Maxime

Zamanın Kanı bitti. Hikayenin ikili gitmesi çok hoştu. Maxime abi, fransız olmasına rağmen önceki 3 romanını -Türkiye'de basılanları kastediyorum, dışarda durum ne bilinmez- Abd atmosferinde yazmıştı. Bu kez Fransa'da olması romanın, daha bir Grange havası sezdirdi.
Diğerleriyle kıyaslayacak olursam, kalite açısından Karanlığın Soluğu'na yakın buldum. Azim'in girdiği o dehliz de zaten direkt olarak, okuyucuyu Karanlığın Soluğu'ndaki yeraltı şehrine götürdü.

Kadınların erkekler veya, başkalarının hayatı üstünde ne kadar etkin olabileceği, kıskançlığın insanı nelere itebileceği, kitapta yer alan çarpıcı ara hikayeler arasında.

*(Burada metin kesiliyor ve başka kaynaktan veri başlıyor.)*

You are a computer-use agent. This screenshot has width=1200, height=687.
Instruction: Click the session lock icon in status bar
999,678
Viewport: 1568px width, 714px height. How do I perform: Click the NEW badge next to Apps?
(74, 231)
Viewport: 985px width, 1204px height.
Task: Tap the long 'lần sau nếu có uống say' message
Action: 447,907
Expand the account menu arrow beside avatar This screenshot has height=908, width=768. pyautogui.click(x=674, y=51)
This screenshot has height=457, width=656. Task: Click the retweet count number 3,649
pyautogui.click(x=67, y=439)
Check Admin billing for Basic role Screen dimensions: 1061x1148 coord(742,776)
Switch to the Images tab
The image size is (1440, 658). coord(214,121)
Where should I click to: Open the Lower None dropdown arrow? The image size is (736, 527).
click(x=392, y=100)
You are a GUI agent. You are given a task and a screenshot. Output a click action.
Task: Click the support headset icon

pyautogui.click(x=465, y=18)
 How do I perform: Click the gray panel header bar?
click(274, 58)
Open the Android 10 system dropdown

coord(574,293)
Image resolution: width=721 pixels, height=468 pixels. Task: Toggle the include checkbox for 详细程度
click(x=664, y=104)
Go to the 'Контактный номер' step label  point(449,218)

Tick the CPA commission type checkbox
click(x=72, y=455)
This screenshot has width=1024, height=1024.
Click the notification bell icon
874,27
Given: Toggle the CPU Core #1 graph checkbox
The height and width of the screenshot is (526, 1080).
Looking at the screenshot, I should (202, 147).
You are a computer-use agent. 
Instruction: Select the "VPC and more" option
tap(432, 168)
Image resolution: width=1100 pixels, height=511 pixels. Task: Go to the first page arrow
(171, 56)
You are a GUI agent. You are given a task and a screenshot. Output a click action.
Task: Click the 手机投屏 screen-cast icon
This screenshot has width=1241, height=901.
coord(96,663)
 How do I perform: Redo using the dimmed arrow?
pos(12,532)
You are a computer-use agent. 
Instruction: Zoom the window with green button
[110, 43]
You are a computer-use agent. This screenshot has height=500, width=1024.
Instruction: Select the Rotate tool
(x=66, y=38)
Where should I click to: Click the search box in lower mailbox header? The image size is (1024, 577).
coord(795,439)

3 koldan gerçekleşen son, cidden kafa karıştırıyor, ve çokça düşündürüyor. Son sayfalardan bir bölüm:

"Gerçek mi? Gerçek dediğin nedir ki? Söylesene?
İnsan biraz inanmaya görsün, kurgu gerçek oluverir. Bir insanın gerçeği. Ama onun gözlerinde bir gerçek. Bir mucizeye, Bakire Meryem'in göründüğüne tanık olan biri, gördüğünün gerçek olduğuna nasıl inanıyor, öteki görüşlere nasıl hiç aldırmıyorsa, öyle her şey odaklanmaya bağlı. Dünyamızın ulu ilkelerinin ötesinde, sadece tek bir evrensel gerçek yok, bizim kişisel gerçeklerimiz var. Ve bu dünyadaki herkesin bir kişisel gerçeği var..."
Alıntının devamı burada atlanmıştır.